US Army makes progress in composite repair
Failure is not an option in aeronautics. That’s doubly true in combat situations. For that reason, lightweight, composite components are usually replaced instead of repaired.
Composite materials are a combination of two or more material classes. They can be any mixture of metals, polymers, or ceramics. The resulting properties are based on the “rule-of-mixtures.”
A mixture of a strong, brittle material and a soft, ductile material will have properties somewhere between those two extremes. This ability to tailor the properties is great for making strong, lightweight materials, but it is bad for making repairs on damaged components. Until recently.
Aviation is one of the biggest consumers of lightweight composites, and the US Army has one of the largest aircraft inventories in the military.

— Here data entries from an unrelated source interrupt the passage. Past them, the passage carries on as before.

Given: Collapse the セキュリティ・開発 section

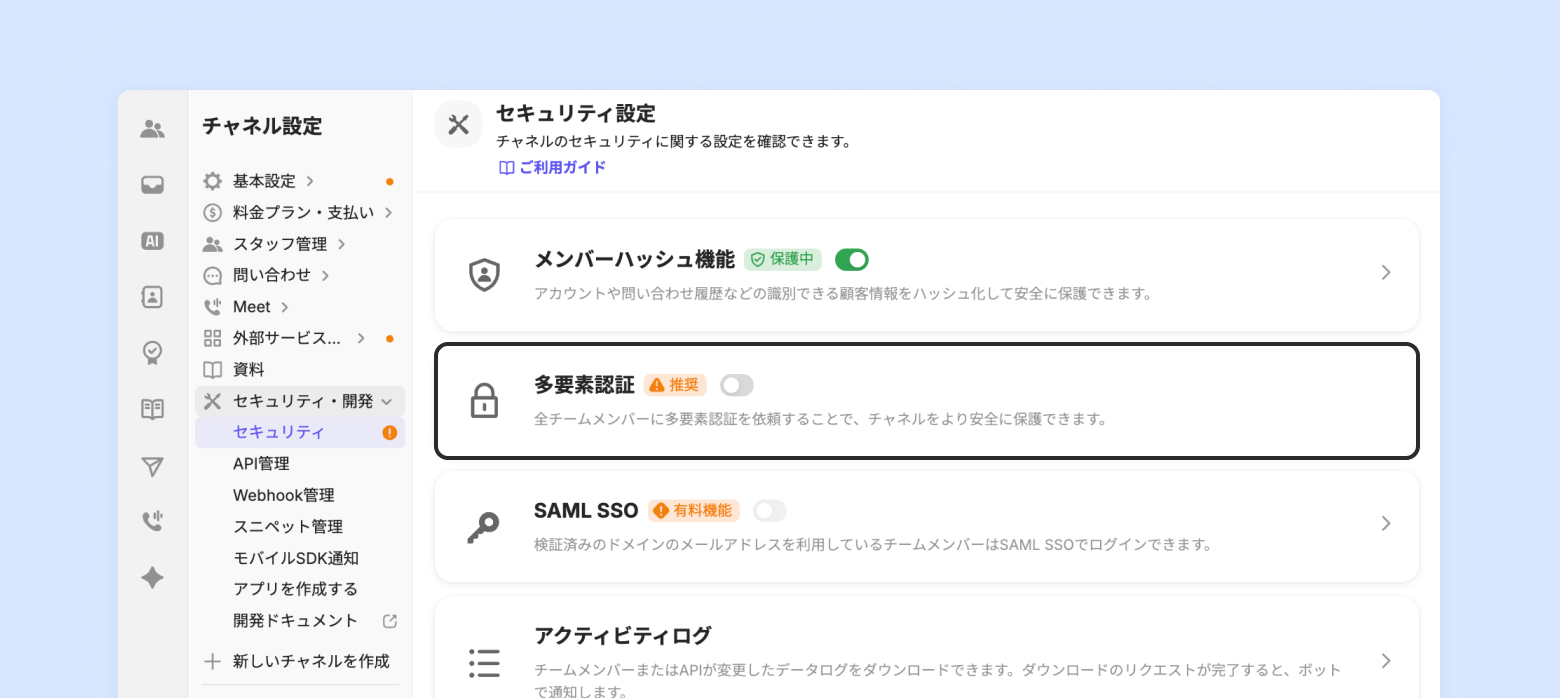Looking at the screenshot, I should [x=300, y=401].
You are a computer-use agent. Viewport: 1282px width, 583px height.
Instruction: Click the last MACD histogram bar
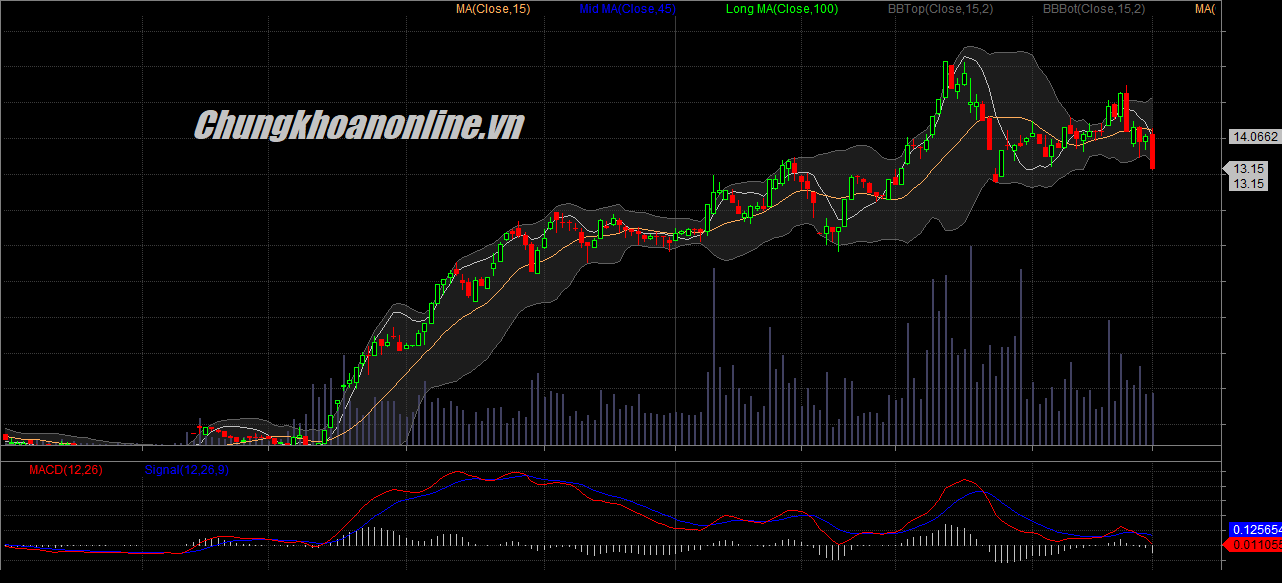coord(1153,548)
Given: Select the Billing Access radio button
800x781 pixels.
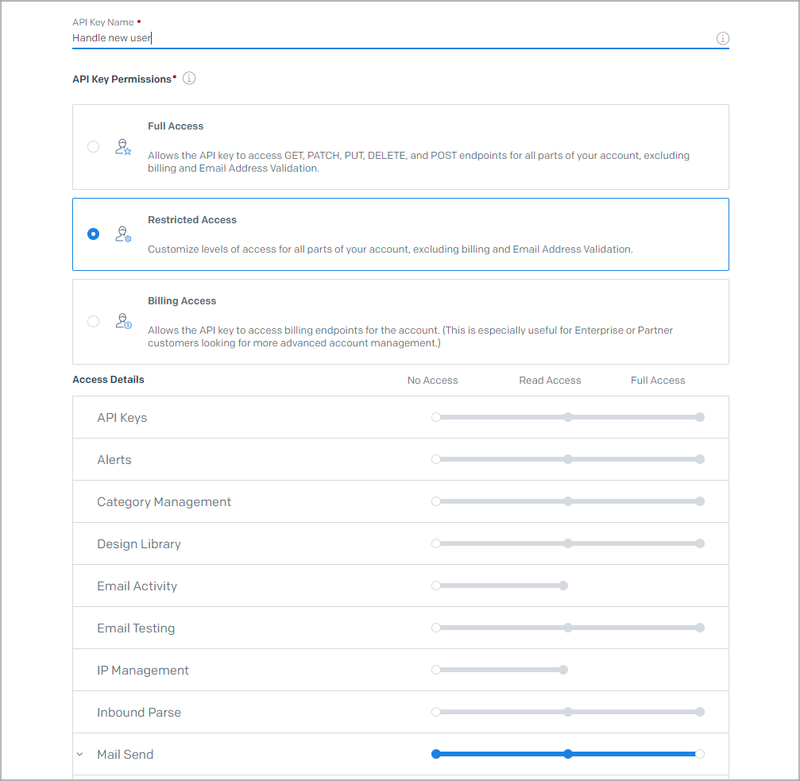Looking at the screenshot, I should 93,321.
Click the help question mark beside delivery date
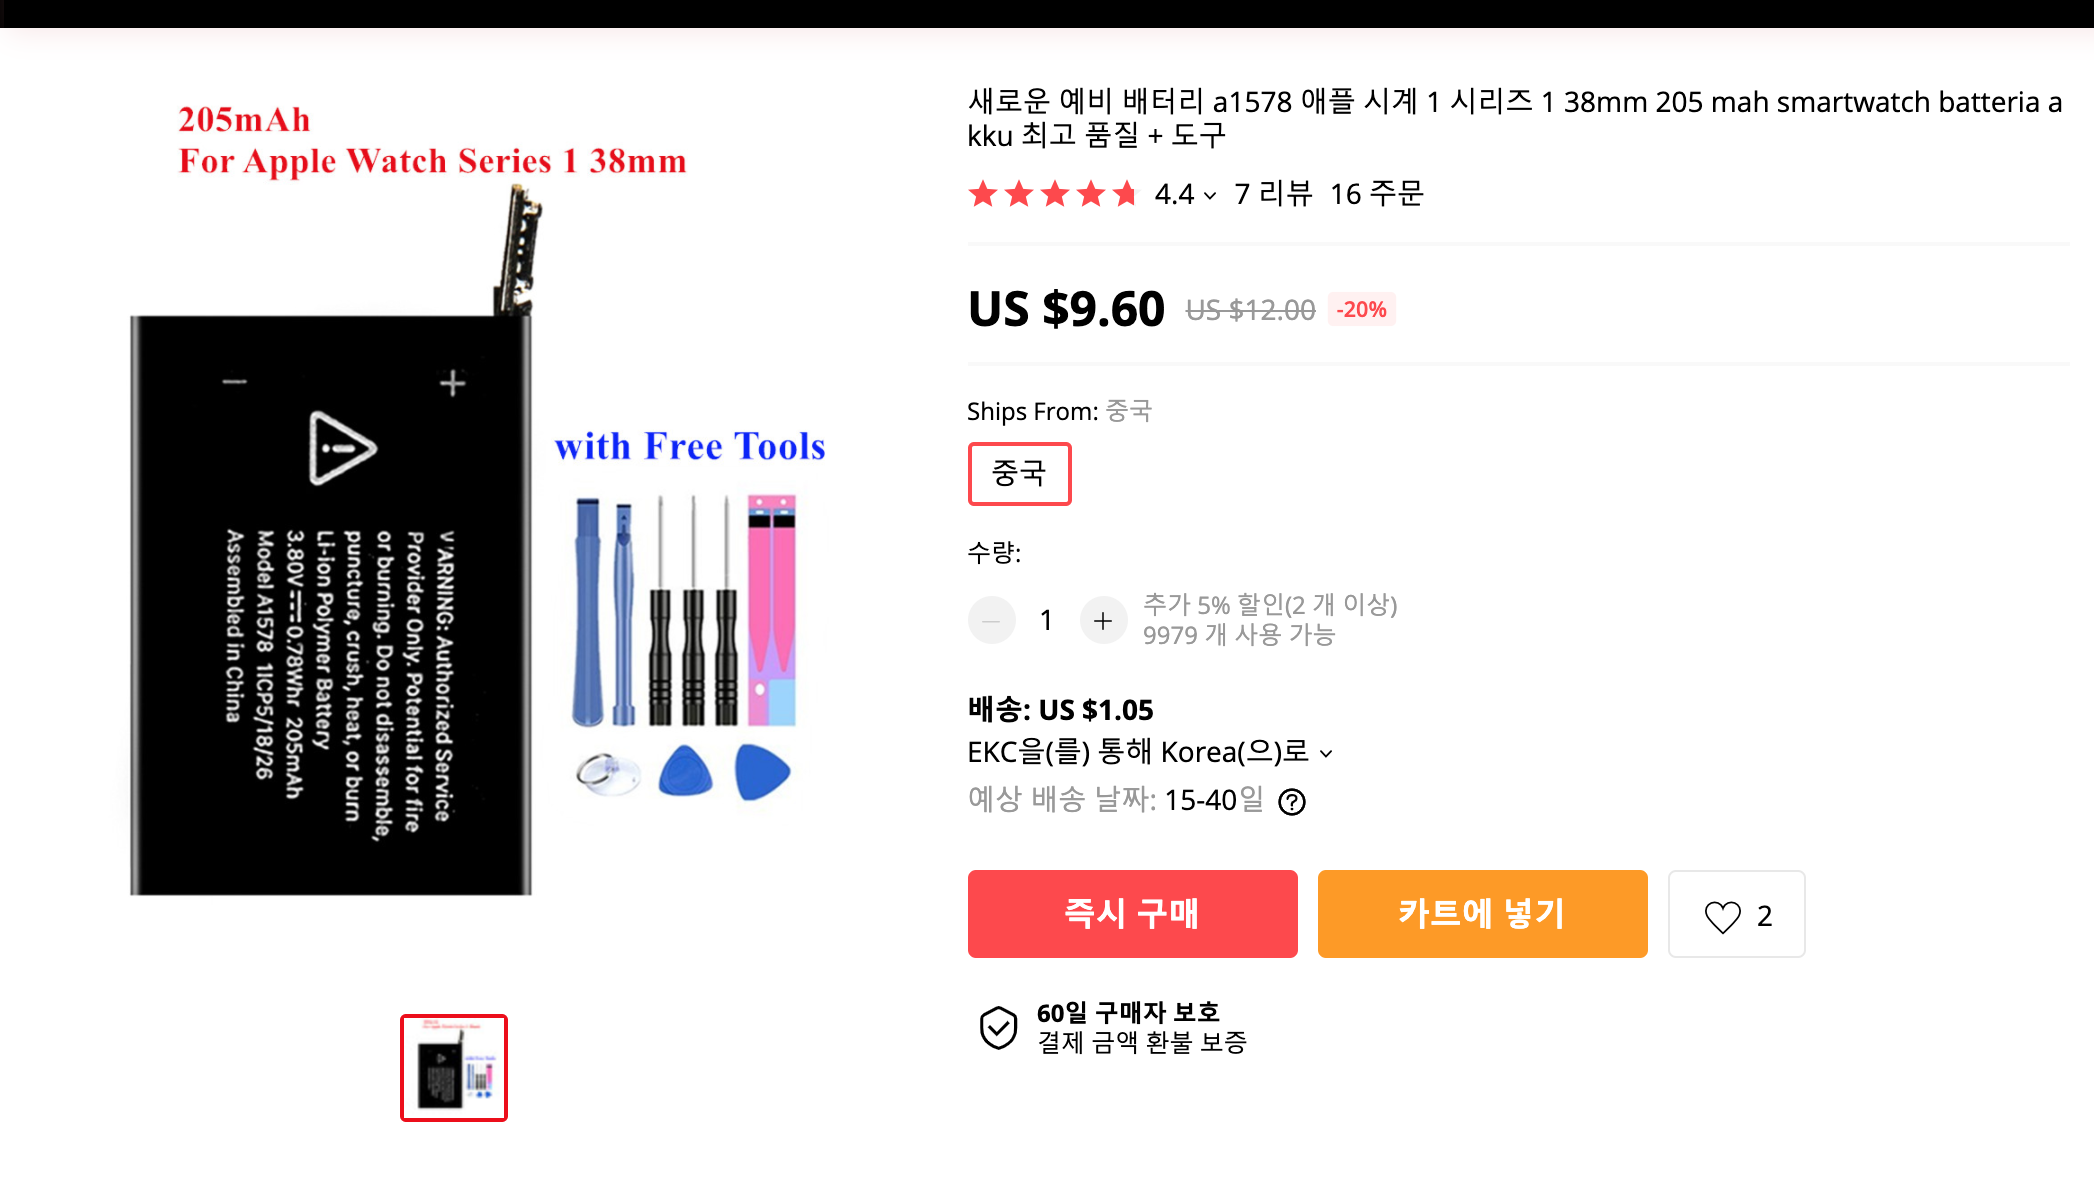This screenshot has height=1204, width=2094. 1292,802
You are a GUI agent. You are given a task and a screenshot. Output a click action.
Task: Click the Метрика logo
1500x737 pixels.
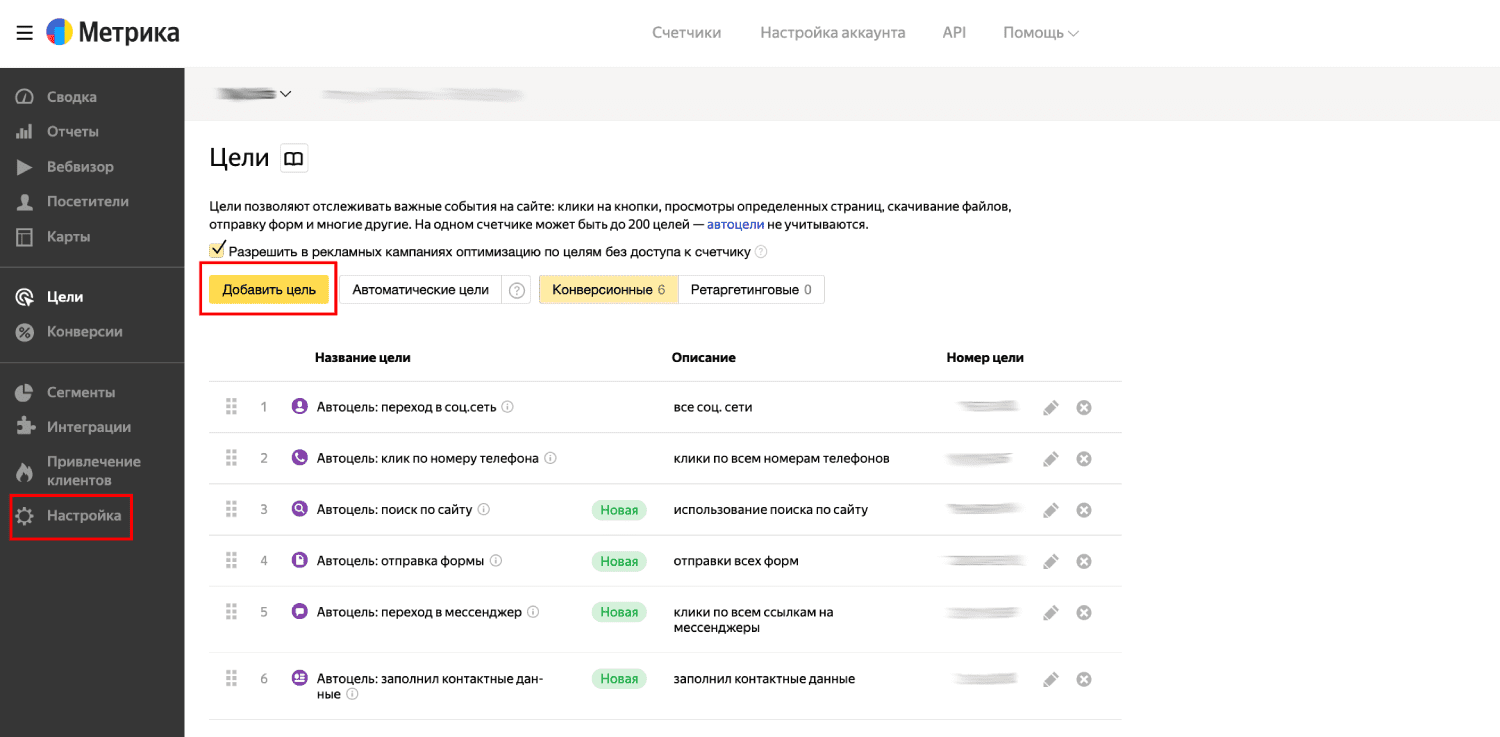click(x=113, y=33)
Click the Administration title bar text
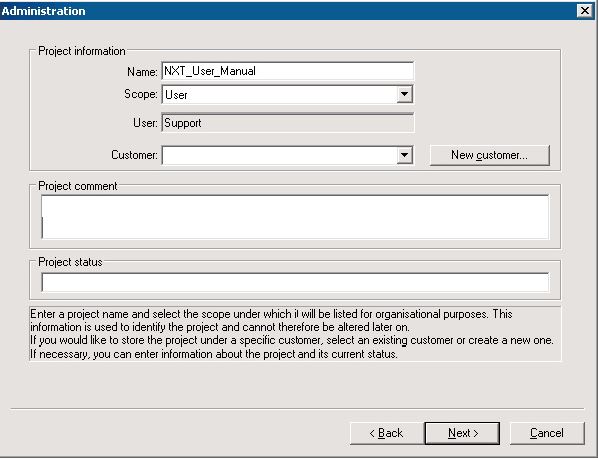The image size is (598, 460). tap(43, 11)
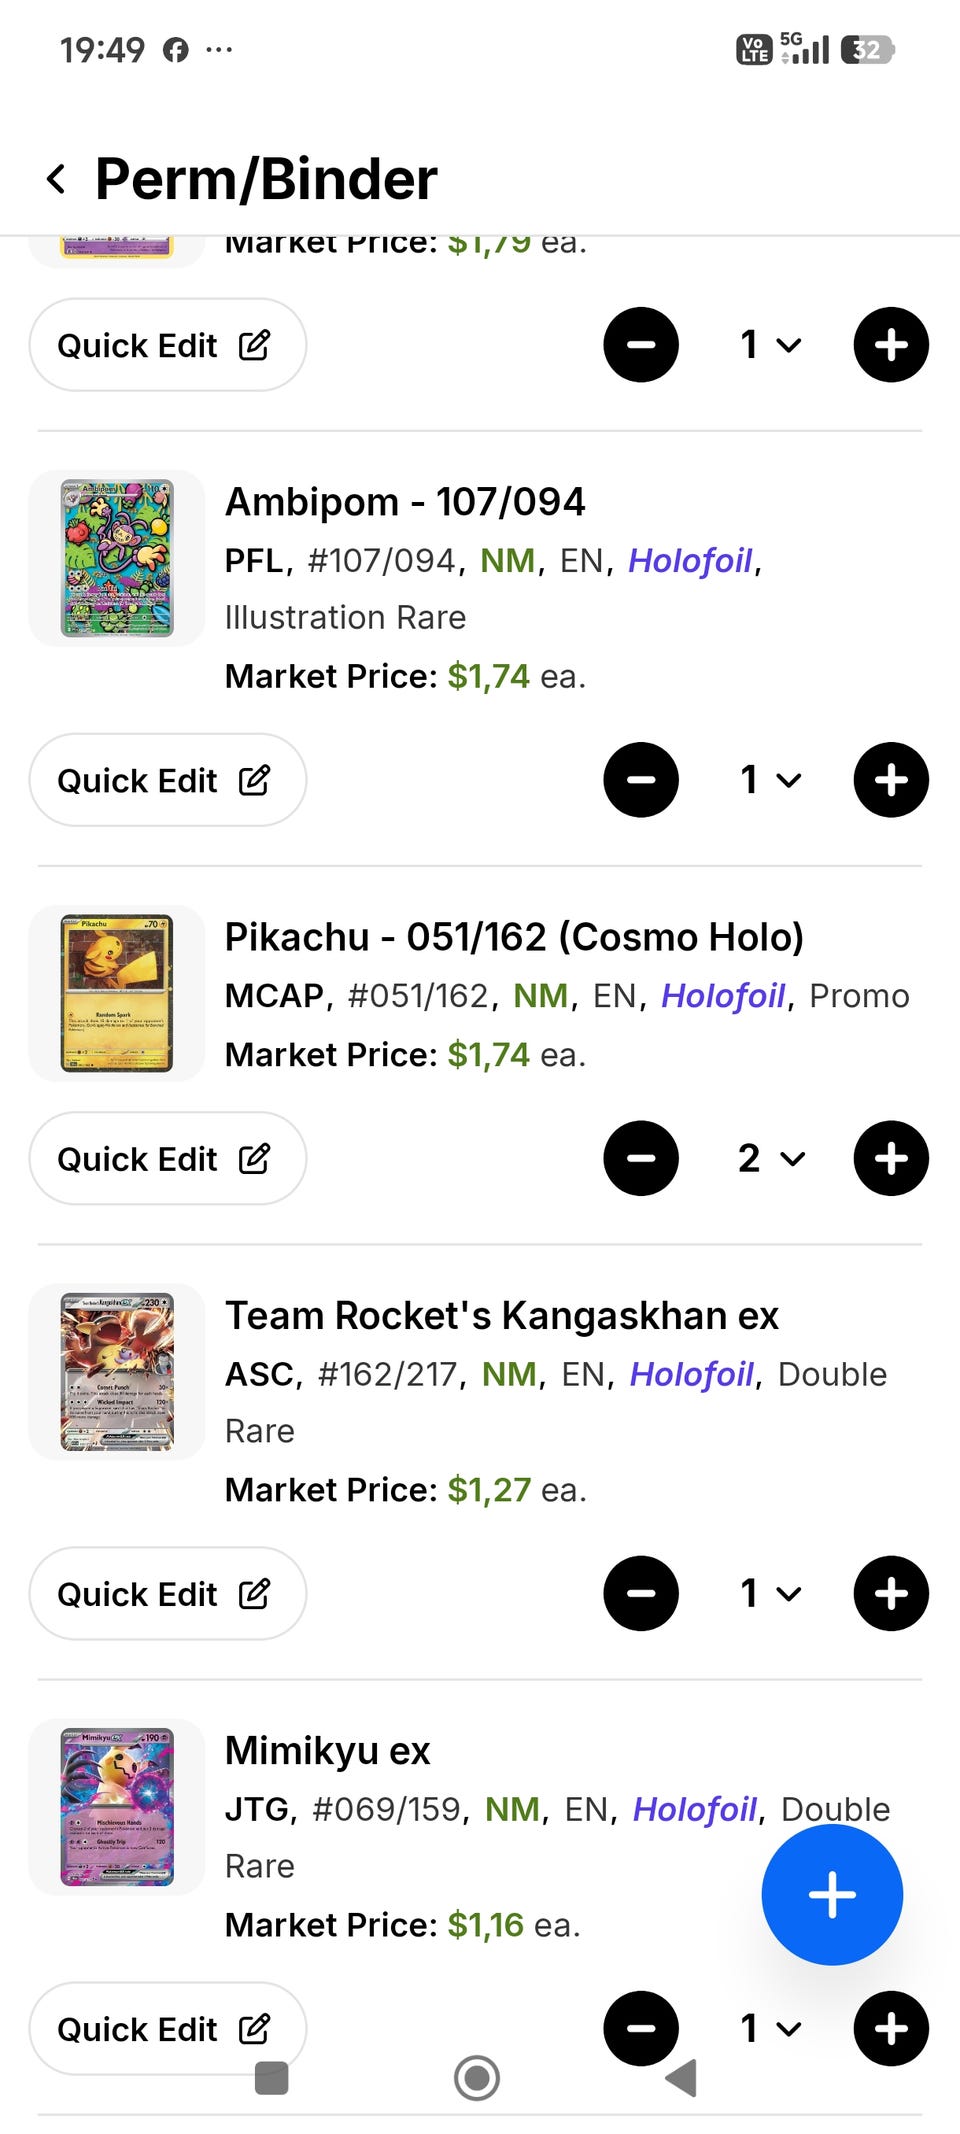Increase Ambipom quantity with the plus button
960x2134 pixels.
[891, 780]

As noted in a recent Army press-release, “… the Prototype Integration Facility’s, PIF’s, Advanced Composites Lab has successfully designed and made repairs on damaged composite aircraft components for several years now.”
Composite materials, such as carbon fiber or Kevlar, are often restricted to specialty use due to their high cost. Replacing components is very costly, but repairing composites is difficult because the materials are not homogeneous. They cannot be simply bolted or welded like many metals. The orientation of the composite and repair layering must be done with precision.
Repairs are important because, the “pull-and-replace” approach was costing the Army up to six figures per helicopter stabilator replacement. A stabilator is a movable tail that aids in maneuvering and stability. The ability to repair a large component like a stabilator presents a significant cost reduction, but there are many other components that can benefit as well. That includes the engine cowling.
As the PIF Advanced Composites Lab lead, Kimberly Cockrell, explains, “When the aircraft is on the ground being maintained, the engine cowling folds out to become a maintenance stand. Two Soldiers can stand up there with a tool box and work on the engine. Unfortunately, minor damage to [the] hat channels can cause these (cowlings) to catastrophically fail and seriously injure the Soldiers.”
To increase safety, engineers designed and built a composite “doubler” which can be added if any damage is visible. This restores strength to the cowling and adds less than one pound to the helicopter. The repair procedures being developed at the Advanced Composite Lab are the first approved for a primary composite structure on Army aircraft.
The lab is currently working on repairs for helicopter blades too, as well as just-in-time tooling for parts with complex curves or topography. The ability to simultaneously improve functionality and reduce cost is desirable in any industry. Military applications demand reliability. Combining desirable material properties with successful and economical repair procedures ensures technological success now and in the future.